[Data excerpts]
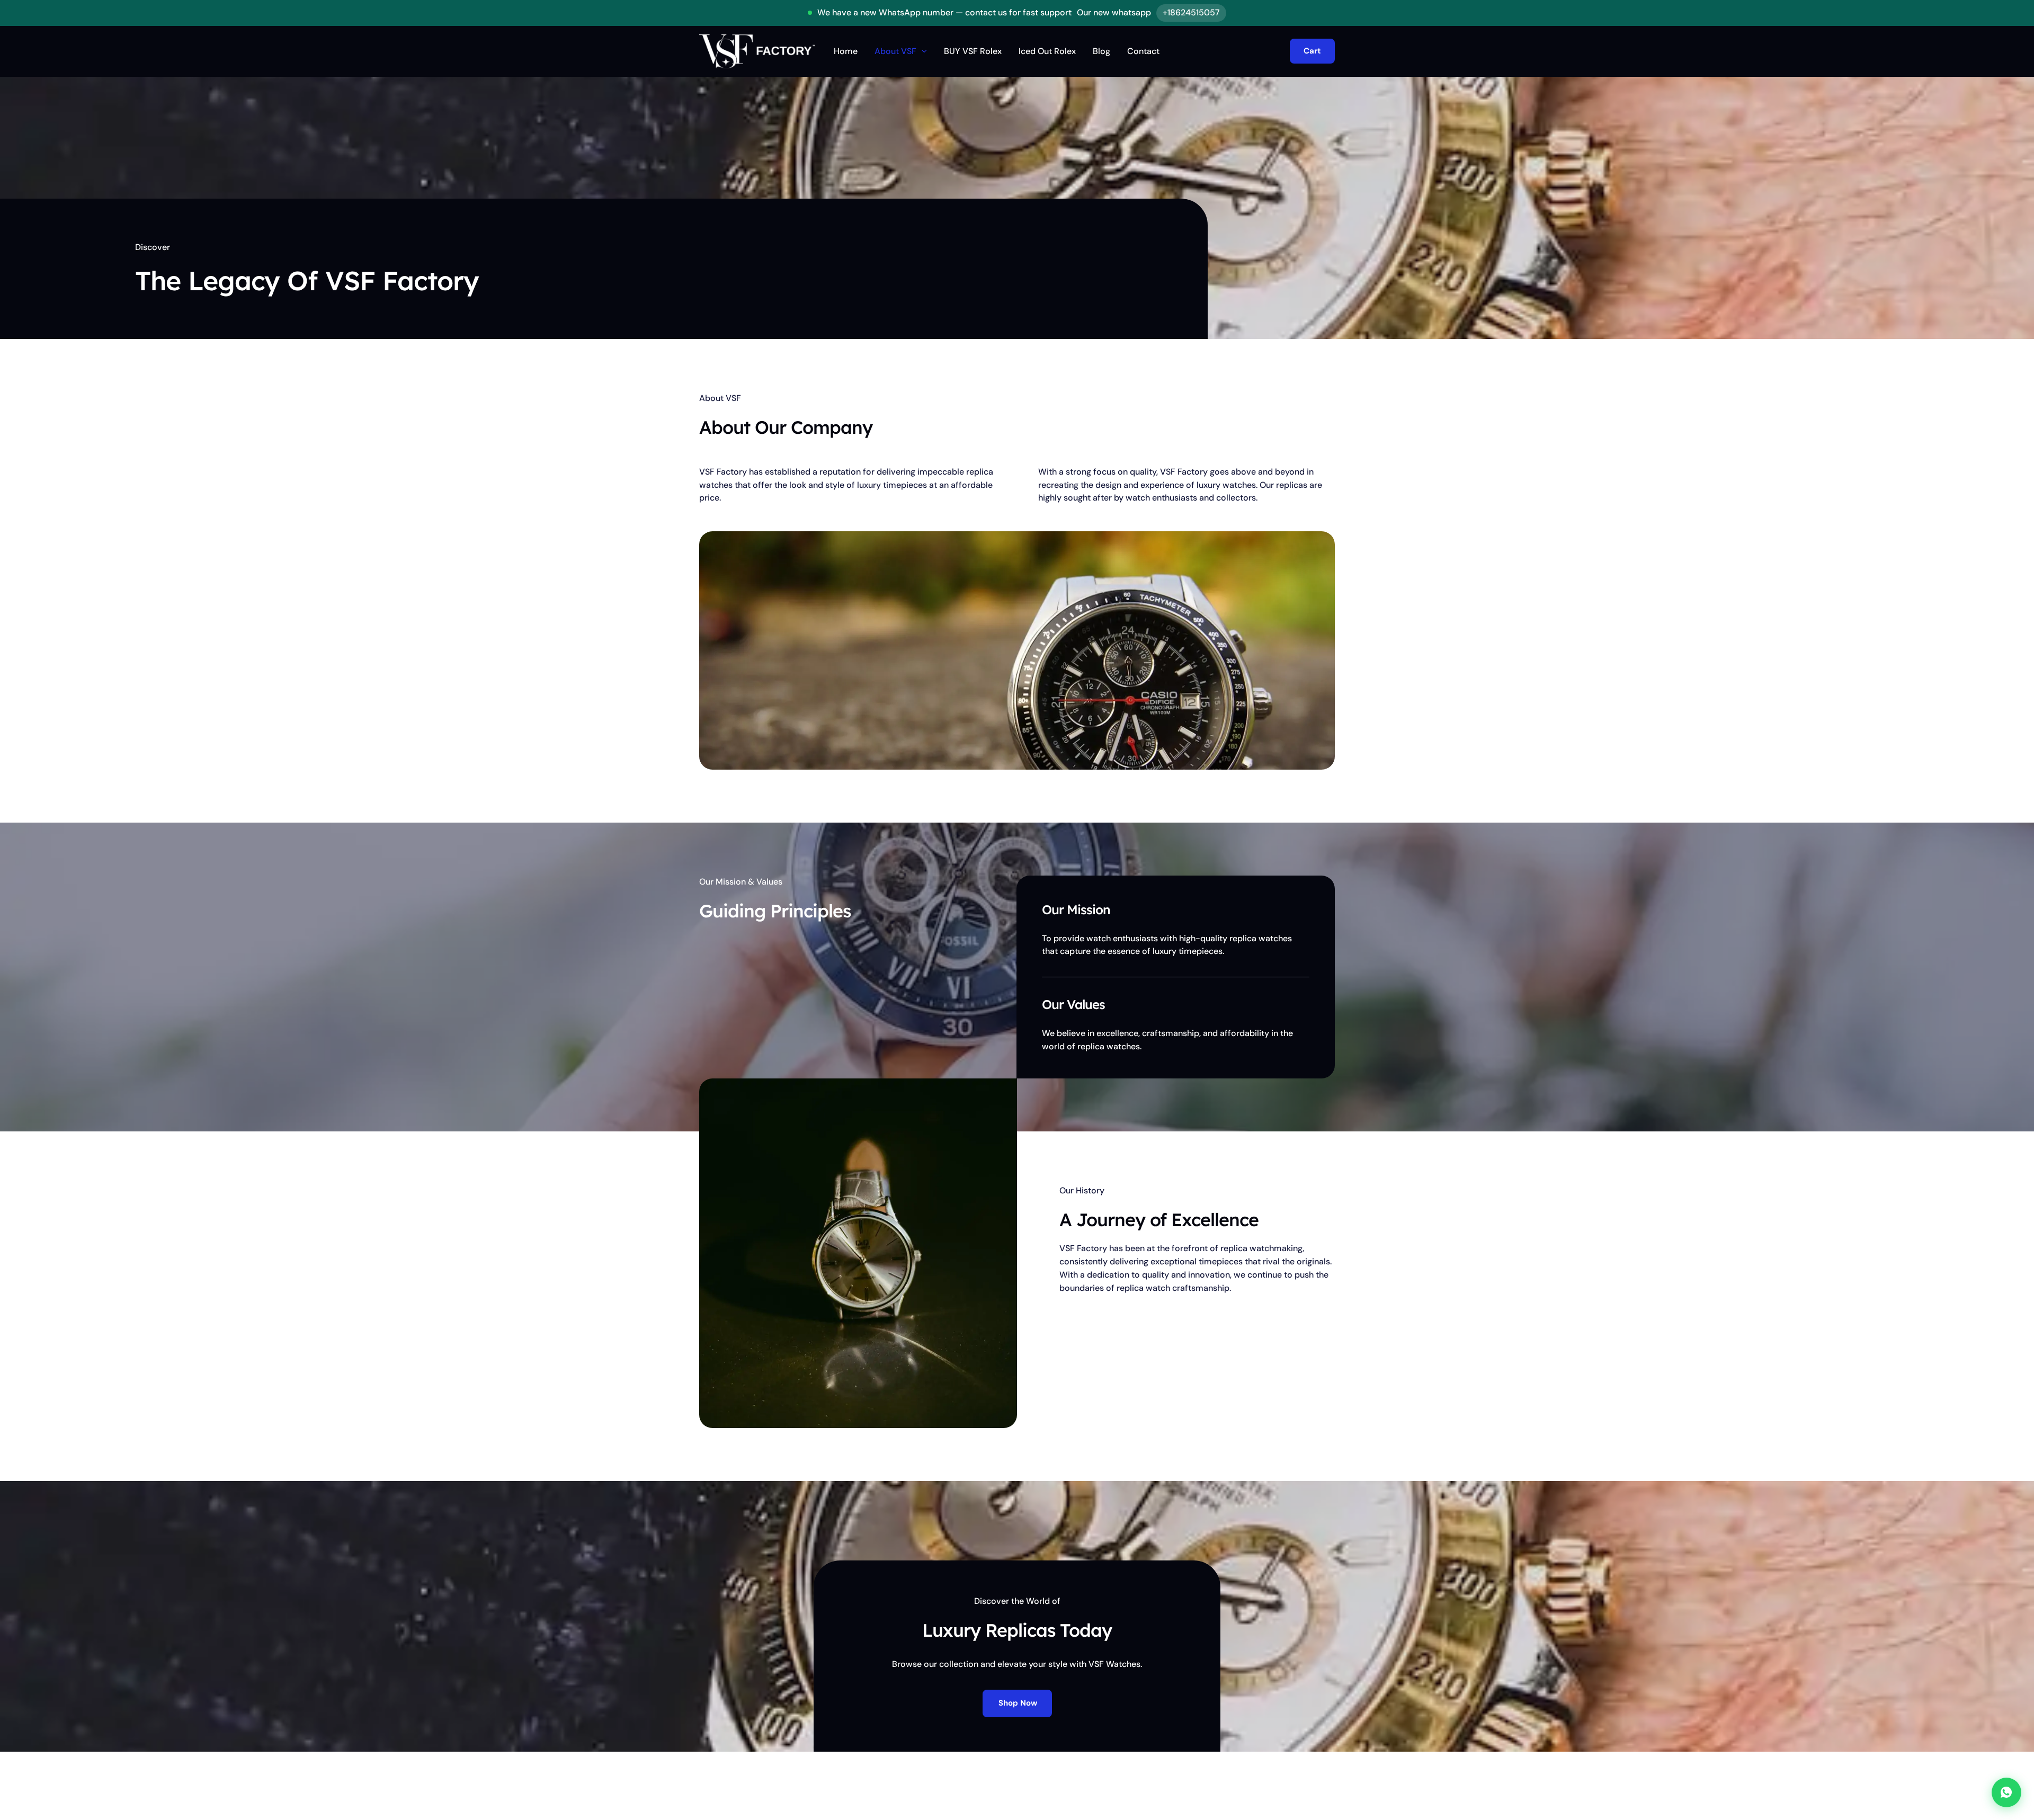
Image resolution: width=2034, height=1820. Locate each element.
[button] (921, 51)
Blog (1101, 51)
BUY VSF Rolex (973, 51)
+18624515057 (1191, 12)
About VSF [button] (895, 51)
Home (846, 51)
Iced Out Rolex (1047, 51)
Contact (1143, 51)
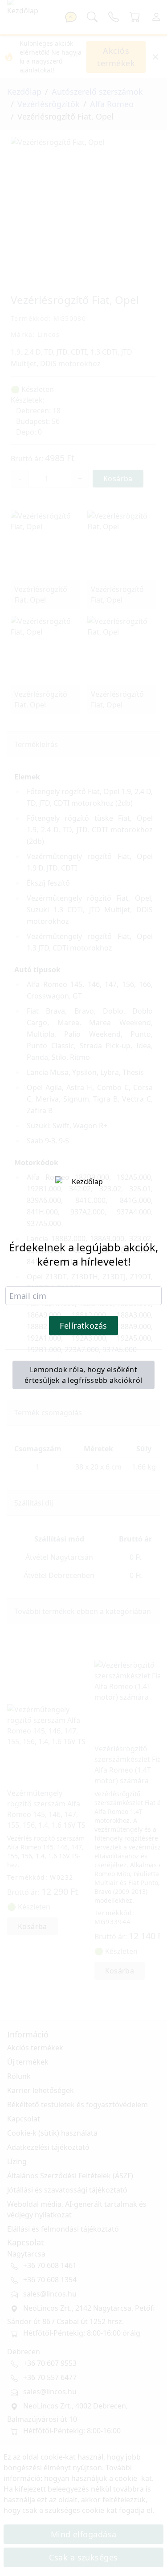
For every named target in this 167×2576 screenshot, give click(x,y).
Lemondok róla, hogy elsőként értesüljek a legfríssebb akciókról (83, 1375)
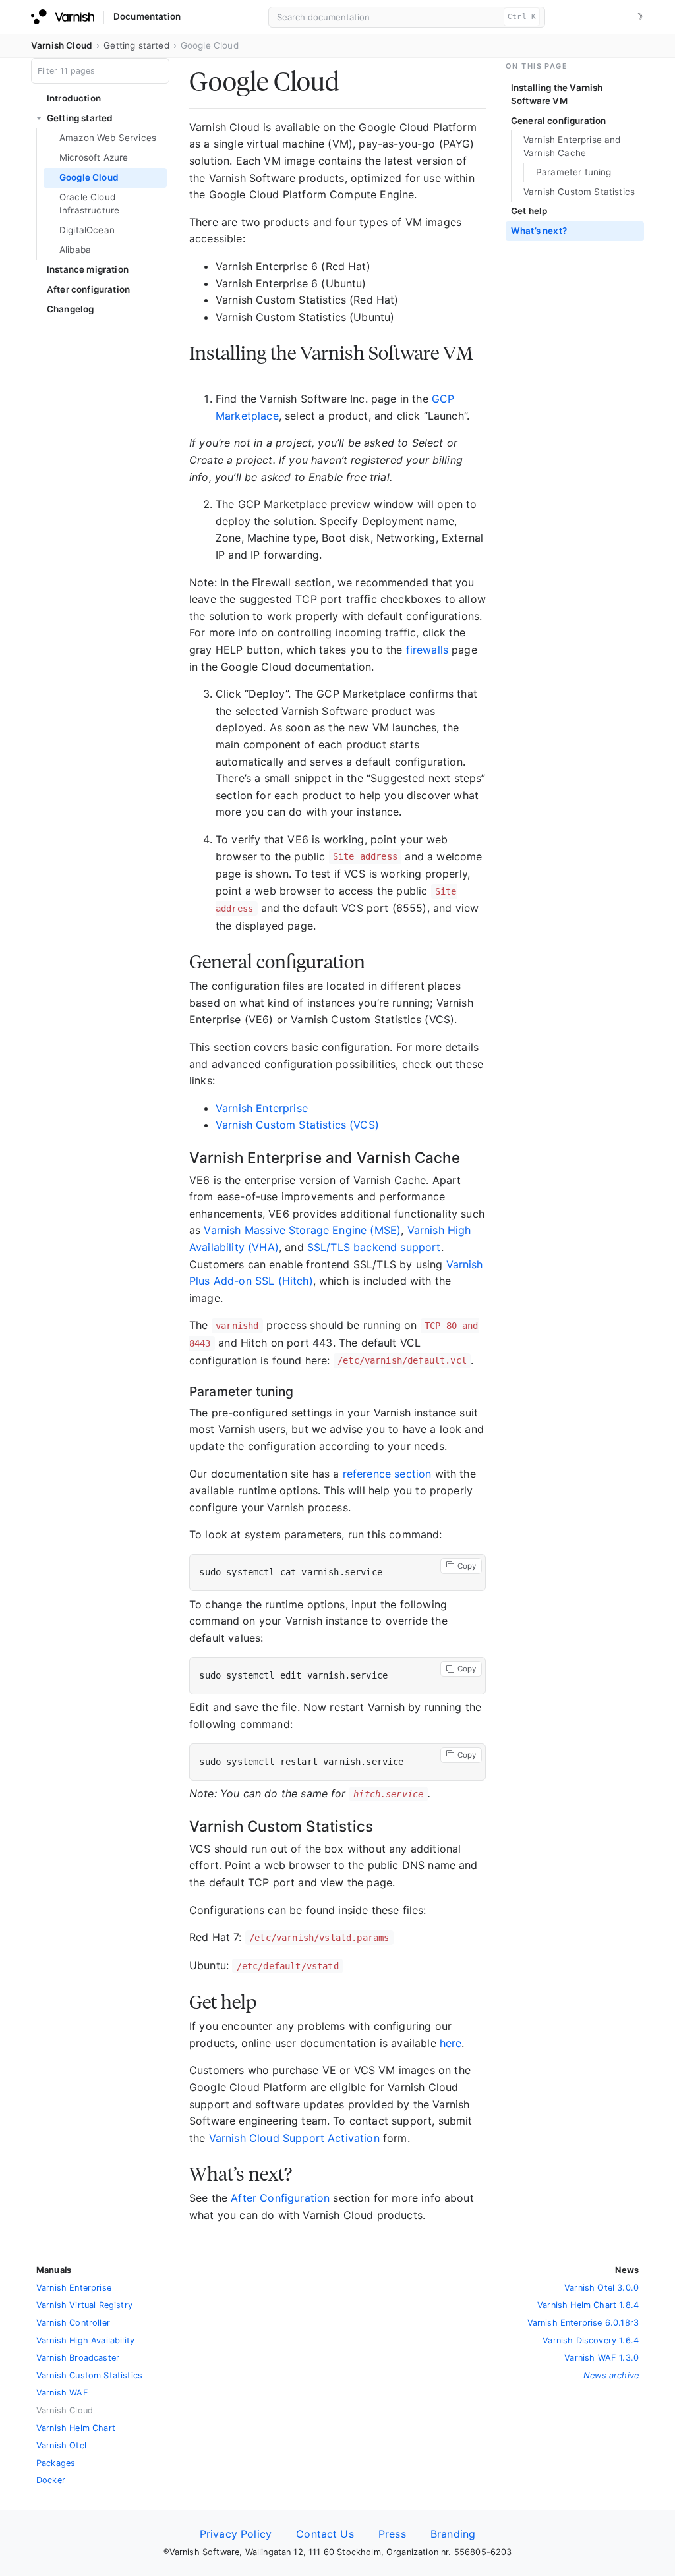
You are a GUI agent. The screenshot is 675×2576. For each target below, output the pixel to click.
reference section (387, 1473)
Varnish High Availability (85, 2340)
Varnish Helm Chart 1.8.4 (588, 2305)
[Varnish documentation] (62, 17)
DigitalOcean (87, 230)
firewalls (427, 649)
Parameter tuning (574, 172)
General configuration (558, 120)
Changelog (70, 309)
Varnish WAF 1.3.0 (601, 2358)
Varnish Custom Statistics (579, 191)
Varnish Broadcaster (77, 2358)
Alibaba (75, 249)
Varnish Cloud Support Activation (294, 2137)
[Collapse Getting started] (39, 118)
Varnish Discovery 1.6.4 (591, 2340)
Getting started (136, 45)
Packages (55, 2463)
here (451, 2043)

ACTIVITY: Your task is to transcribe exactly the lines from the one with "Varnish WAF 1.3.0 (601, 2358)" through the end of the data, both included, and nothing besides.

TASK RESPONSE:
Varnish WAF 1.3.0 (601, 2358)
Varnish Custom Statistics (579, 191)
Varnish Broadcaster (77, 2358)
Alibaba (75, 249)
Varnish Cloud Support Activation (294, 2137)
[Collapse Getting started] (39, 118)
Varnish Discovery 1.6.4 (591, 2340)
Getting started (136, 45)
Packages (55, 2463)
here (451, 2043)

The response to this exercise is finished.